### WORK INSTRUCTIONS
Reproduce the records below word for word.

### PROVIDED RECORDS
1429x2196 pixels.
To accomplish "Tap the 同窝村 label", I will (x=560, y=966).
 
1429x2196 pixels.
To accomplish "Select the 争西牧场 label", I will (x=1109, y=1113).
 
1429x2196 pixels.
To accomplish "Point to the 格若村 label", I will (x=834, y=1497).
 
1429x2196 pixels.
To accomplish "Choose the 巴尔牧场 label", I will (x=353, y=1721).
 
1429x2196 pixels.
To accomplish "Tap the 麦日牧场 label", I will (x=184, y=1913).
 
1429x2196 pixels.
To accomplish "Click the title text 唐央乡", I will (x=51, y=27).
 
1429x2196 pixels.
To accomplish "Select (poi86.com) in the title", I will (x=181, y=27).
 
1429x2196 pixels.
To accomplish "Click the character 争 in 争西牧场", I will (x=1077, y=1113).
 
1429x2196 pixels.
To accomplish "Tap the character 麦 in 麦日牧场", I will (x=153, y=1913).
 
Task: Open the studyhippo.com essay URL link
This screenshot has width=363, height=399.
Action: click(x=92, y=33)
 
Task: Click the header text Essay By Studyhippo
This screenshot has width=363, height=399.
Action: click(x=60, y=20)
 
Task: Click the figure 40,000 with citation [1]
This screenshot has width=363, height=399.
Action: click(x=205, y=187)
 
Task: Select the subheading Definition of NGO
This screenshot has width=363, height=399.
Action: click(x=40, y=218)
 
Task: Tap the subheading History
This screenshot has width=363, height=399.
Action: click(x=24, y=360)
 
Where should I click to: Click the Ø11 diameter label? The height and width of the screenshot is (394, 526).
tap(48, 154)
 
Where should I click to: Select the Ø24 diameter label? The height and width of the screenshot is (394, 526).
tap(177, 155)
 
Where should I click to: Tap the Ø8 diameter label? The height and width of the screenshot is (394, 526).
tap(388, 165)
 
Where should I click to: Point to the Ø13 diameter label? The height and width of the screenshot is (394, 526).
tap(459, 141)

### WRITTEN REPLY
1429x2196 pixels.
To accomplish "Tap the 同窝村 label", I will (x=560, y=966).
 
1429x2196 pixels.
To accomplish "Select the 争西牧场 label", I will (x=1109, y=1113).
 
1429x2196 pixels.
To accomplish "Point to the 格若村 label", I will (x=834, y=1497).
 
1429x2196 pixels.
To accomplish "Choose the 巴尔牧场 label", I will (x=353, y=1721).
 
1429x2196 pixels.
To accomplish "Tap the 麦日牧场 label", I will (x=184, y=1913).
 
1429x2196 pixels.
To accomplish "Click the title text 唐央乡", I will (x=51, y=27).
 
1429x2196 pixels.
To accomplish "Select (poi86.com) in the title", I will (x=181, y=27).
 
1429x2196 pixels.
To accomplish "Click the character 争 in 争西牧场", I will (x=1077, y=1113).
 
1429x2196 pixels.
To accomplish "Tap the character 麦 in 麦日牧场", I will (x=153, y=1913).
 
Task: Open the studyhippo.com essay URL link
This screenshot has width=363, height=399.
Action: click(x=92, y=33)
 
Task: Click the header text Essay By Studyhippo
This screenshot has width=363, height=399.
Action: click(x=60, y=20)
 
Task: Click the figure 40,000 with citation [1]
This screenshot has width=363, height=399.
Action: click(x=205, y=187)
 
Task: Select the subheading Definition of NGO
This screenshot has width=363, height=399.
Action: click(x=40, y=218)
 
Task: Tap the subheading History
This screenshot has width=363, height=399.
Action: click(x=24, y=360)
 
Where should I click to: Click the Ø11 diameter label? The height and width of the screenshot is (394, 526).
tap(48, 154)
 
Where should I click to: Select the Ø24 diameter label? The height and width of the screenshot is (394, 526).
tap(177, 155)
 
Where should I click to: Tap the Ø8 diameter label? The height and width of the screenshot is (394, 526).
tap(388, 165)
 
Where should I click to: Point to the Ø13 diameter label? The height and width of the screenshot is (394, 526).
tap(459, 141)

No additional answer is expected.